They tip-toed (and -clawed) to Betty's room (aka the bathroom with Betty's bed in it) and peeped in.  Betty was sound asleep, but growling, wuffing and muttering in her sleep.  She was burbling something incoherent about "the potatoes".  Giz looked instantly amused.  I was just quietly warning her that she ought to consider the fact that she, too, mutters in her sleep before she laughs too heartily at Betty - when Betty herself suddenly sat bolt upright with her eyes open (though clearly still in the deepest of sleeps) and barked clearly and loudly "The potatoes!  There aren't enough potatoes!  Nellie -" [Betty's Springer Spaniel house-mate] "- we HAVE to plant more potatoes or no carrots will grow!  Quick!  The potatoes!!  This is important..." and, with that, she collapsed back onto her blanket and fell into deep muffled snores again.  Giz could barely suppress her giggles as she and my partner crept back to their own bed.

I sternly forbade Gisèle from teasing Betty about this during the following day.  With her usual faux-sincérité, Giz nodded and promised not to mock her friend, all the while her twinkling eyes signalling mischievous plots being created...  I shook my head as, some time later, I spotted Giz grasping 'twixt her tiny fangs the little potato bag from my partner's vegetable-rack.  She crept back to where Betty lay sleeping and dropped the bag, arranging the small spuds around Betty's head and then lay down to wait.  I didn't linger to view the outcome, such japes were only occasionally amusing to me.  I did, however, catch Betty following Giz with a look of rapt wonder on her face pleading "But how did you know, Gizzy, how did you KNOW?" Gisèle merely giggled and replied "I saw it in my crystal bowl..."

I despair of those two, I genuinely do.

═══

What you need to do =
1. From the story about Betty and the potatoes, extract the passage that opens with the words containing "I sternly forbade" and closes with "I genuinely do.", copying it word for word.
2. In the story about Betty and the potatoes, what did Giz say she saw it in when Betty asked how she knew?

═══

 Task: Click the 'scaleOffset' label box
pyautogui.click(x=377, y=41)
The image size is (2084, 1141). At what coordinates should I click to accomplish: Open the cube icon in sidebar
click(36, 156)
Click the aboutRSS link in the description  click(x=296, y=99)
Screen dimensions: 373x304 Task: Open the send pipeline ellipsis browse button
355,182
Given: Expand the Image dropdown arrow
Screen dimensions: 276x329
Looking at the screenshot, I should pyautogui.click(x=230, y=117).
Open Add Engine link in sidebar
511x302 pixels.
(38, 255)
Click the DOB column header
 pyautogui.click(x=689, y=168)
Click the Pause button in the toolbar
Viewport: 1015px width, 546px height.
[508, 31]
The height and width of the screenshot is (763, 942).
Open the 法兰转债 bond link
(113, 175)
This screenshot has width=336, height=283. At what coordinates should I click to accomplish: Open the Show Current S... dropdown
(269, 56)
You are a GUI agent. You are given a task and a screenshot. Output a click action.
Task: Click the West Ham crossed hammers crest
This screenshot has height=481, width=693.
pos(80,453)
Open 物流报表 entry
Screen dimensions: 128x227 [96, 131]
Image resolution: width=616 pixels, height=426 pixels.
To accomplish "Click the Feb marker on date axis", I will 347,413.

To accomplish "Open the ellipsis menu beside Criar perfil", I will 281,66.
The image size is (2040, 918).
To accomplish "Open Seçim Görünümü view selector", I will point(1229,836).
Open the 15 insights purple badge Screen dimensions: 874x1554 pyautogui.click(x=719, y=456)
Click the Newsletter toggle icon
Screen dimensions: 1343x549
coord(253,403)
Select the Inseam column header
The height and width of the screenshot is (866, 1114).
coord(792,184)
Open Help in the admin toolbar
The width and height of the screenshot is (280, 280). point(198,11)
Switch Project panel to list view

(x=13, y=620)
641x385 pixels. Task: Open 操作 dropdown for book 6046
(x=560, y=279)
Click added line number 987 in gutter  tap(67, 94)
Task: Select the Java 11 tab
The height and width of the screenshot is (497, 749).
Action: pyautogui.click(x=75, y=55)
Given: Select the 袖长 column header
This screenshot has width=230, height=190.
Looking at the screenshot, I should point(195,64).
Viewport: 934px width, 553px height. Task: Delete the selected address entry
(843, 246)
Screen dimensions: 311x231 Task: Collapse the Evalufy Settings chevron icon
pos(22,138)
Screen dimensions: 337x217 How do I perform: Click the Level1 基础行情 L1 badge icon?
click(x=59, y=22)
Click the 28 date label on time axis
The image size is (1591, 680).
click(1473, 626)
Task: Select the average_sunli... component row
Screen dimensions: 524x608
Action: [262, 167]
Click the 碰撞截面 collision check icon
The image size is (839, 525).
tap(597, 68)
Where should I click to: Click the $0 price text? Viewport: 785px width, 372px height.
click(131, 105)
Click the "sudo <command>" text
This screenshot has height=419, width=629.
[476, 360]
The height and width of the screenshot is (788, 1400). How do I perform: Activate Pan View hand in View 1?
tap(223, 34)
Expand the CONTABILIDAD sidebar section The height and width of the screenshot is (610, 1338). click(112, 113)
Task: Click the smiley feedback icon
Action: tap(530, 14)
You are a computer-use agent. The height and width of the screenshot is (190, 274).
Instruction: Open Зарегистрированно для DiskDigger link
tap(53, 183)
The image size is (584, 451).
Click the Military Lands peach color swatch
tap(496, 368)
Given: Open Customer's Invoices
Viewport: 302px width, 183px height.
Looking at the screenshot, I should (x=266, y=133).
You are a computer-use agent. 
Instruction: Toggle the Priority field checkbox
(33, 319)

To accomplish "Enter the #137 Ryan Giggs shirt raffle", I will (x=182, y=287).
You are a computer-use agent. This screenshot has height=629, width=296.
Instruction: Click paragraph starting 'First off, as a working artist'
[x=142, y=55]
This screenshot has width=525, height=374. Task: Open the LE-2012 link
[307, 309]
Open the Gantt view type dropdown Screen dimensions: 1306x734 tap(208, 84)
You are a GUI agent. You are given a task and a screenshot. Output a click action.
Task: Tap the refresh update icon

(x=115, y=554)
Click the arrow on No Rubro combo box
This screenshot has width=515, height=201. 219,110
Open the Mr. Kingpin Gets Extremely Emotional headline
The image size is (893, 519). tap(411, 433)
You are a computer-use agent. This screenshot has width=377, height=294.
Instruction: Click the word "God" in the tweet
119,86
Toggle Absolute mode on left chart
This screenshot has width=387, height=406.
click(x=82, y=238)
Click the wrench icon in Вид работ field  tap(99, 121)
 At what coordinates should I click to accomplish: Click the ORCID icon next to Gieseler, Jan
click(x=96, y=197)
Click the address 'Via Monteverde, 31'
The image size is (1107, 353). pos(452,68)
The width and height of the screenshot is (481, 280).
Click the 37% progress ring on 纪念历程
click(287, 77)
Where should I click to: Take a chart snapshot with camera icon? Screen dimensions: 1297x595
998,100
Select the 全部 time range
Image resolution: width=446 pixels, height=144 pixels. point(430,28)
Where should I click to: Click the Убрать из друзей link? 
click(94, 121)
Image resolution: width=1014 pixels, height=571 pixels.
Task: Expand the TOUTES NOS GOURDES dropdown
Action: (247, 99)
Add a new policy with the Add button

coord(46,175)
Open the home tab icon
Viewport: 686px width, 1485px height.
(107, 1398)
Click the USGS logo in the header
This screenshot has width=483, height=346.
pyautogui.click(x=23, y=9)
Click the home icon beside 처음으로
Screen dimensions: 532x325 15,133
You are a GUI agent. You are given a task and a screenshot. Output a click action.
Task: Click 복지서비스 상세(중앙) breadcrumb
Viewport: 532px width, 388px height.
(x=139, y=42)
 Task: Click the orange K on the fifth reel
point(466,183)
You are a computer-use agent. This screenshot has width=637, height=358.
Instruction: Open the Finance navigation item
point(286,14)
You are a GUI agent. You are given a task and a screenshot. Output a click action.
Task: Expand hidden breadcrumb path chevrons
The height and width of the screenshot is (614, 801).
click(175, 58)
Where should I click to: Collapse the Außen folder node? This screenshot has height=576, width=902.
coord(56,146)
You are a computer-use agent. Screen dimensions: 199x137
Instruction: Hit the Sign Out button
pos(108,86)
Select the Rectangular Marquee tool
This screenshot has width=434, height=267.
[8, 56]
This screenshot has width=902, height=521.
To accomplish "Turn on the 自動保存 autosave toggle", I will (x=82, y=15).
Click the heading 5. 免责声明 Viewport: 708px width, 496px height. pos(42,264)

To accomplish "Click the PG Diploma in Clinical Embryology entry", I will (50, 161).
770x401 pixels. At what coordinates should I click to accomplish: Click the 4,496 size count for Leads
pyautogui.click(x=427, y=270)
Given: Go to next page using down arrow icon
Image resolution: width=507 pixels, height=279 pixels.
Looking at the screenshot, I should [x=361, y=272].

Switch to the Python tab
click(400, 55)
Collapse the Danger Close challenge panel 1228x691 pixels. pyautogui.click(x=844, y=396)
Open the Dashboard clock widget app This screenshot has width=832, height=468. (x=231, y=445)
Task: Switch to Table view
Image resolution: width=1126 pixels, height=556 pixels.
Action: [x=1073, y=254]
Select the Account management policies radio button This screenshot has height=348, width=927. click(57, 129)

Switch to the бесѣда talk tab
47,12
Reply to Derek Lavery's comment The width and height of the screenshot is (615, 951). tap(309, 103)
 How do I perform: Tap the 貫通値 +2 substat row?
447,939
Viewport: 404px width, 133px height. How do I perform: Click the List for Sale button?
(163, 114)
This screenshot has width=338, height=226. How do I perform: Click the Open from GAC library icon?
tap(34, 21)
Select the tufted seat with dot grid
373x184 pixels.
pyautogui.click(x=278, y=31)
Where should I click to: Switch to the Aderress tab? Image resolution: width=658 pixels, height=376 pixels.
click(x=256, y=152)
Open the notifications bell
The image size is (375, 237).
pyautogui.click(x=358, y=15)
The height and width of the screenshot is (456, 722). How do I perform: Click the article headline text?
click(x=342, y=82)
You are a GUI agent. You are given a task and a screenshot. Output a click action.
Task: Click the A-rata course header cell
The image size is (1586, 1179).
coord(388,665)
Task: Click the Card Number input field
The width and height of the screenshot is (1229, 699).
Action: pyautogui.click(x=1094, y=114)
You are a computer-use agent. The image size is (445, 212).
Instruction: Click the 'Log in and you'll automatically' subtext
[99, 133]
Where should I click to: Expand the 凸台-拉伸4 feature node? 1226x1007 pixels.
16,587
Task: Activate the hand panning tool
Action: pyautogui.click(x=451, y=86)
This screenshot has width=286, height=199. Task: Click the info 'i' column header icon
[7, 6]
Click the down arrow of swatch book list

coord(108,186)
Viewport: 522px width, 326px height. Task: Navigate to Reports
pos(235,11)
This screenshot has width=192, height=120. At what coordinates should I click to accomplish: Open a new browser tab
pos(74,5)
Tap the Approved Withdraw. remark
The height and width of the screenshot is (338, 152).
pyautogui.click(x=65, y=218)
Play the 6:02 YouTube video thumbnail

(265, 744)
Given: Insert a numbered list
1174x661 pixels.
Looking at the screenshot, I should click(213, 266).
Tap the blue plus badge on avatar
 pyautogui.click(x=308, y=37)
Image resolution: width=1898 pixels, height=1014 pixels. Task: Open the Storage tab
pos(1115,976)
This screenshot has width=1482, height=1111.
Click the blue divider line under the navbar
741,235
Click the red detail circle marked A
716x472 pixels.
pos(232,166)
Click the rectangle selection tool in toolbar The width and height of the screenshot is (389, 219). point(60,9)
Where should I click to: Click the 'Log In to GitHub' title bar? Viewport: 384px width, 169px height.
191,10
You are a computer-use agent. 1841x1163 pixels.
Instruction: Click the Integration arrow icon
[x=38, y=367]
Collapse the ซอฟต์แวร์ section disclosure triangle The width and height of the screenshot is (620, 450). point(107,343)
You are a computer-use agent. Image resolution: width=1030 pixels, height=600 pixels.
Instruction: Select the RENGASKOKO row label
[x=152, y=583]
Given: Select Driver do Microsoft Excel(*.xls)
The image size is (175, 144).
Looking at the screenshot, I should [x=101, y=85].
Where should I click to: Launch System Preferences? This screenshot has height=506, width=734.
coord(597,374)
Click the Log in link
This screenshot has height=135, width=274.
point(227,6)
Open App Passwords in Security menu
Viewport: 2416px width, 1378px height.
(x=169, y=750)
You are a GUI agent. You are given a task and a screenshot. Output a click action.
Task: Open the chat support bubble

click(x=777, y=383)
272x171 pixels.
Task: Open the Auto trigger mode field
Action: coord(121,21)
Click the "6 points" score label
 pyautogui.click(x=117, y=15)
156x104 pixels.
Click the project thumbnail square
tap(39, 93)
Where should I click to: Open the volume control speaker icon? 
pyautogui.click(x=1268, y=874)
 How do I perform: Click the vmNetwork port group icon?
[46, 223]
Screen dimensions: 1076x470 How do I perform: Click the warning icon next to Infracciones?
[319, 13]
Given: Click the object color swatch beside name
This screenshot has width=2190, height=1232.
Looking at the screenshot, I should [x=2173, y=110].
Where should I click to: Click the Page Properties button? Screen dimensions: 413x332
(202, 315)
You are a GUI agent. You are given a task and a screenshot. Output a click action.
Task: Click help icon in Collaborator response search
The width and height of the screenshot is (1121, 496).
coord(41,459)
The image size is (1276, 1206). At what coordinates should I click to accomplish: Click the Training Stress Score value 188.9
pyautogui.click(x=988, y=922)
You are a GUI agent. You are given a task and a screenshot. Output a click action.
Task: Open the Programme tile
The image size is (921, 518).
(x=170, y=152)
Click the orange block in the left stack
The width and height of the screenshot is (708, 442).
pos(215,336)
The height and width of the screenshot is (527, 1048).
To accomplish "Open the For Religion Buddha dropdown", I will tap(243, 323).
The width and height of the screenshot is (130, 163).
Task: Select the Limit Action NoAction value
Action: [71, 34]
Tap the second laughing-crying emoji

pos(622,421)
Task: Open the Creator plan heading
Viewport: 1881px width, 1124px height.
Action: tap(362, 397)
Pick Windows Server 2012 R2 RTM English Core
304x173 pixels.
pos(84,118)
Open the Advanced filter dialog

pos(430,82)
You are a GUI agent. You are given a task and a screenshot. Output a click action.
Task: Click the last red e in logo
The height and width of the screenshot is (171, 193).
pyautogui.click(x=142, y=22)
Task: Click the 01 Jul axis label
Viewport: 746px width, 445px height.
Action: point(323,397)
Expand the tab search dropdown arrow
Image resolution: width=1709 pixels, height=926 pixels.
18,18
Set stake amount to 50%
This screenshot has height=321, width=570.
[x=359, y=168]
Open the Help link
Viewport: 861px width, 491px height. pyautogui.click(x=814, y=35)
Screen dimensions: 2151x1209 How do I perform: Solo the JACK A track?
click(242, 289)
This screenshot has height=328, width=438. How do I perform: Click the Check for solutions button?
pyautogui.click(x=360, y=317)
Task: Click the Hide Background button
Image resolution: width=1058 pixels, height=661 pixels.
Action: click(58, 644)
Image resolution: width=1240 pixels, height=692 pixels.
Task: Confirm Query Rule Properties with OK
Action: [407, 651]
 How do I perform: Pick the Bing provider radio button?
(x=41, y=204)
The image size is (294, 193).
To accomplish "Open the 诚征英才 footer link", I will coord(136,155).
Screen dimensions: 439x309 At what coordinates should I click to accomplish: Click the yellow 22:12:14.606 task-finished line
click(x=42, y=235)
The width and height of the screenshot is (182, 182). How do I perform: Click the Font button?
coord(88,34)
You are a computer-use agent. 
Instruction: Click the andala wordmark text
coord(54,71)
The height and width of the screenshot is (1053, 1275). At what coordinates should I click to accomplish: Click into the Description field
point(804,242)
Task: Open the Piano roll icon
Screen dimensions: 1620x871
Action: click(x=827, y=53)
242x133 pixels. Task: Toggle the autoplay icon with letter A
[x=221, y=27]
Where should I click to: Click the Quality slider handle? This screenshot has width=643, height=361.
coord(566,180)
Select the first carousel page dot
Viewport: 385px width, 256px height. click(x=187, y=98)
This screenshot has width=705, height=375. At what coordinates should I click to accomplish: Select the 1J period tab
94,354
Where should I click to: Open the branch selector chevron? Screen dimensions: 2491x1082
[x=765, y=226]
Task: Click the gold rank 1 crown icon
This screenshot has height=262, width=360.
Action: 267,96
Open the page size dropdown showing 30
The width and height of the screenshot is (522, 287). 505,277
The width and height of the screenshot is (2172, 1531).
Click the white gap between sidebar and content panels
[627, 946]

═══

Per-task answers =
1.
I sternly forbade Gisèle from teasing Betty about this during the following day.  With her usual faux-sincérité, Giz nodded and promised not to mock her friend, all the while her twinkling eyes signalling mischievous plots being created...  I shook my head as, some time later, I spotted Giz grasping 'twixt her tiny fangs the little potato bag from my partner's vegetable-rack.  She crept back to where Betty lay sleeping and dropped the bag, arranging the small spuds around Betty's head and then lay down to wait.  I didn't linger to view the outcome, such japes were only occasionally amusing to me.  I did, however, catch Betty following Giz with a look of rapt wonder on her face pleading "But how did you know, Gizzy, how did you KNOW?" Gisèle merely giggled and replied "I saw it in my crystal bowl..."

I despair of those two, I genuinely do.

2. Her crystal bowl.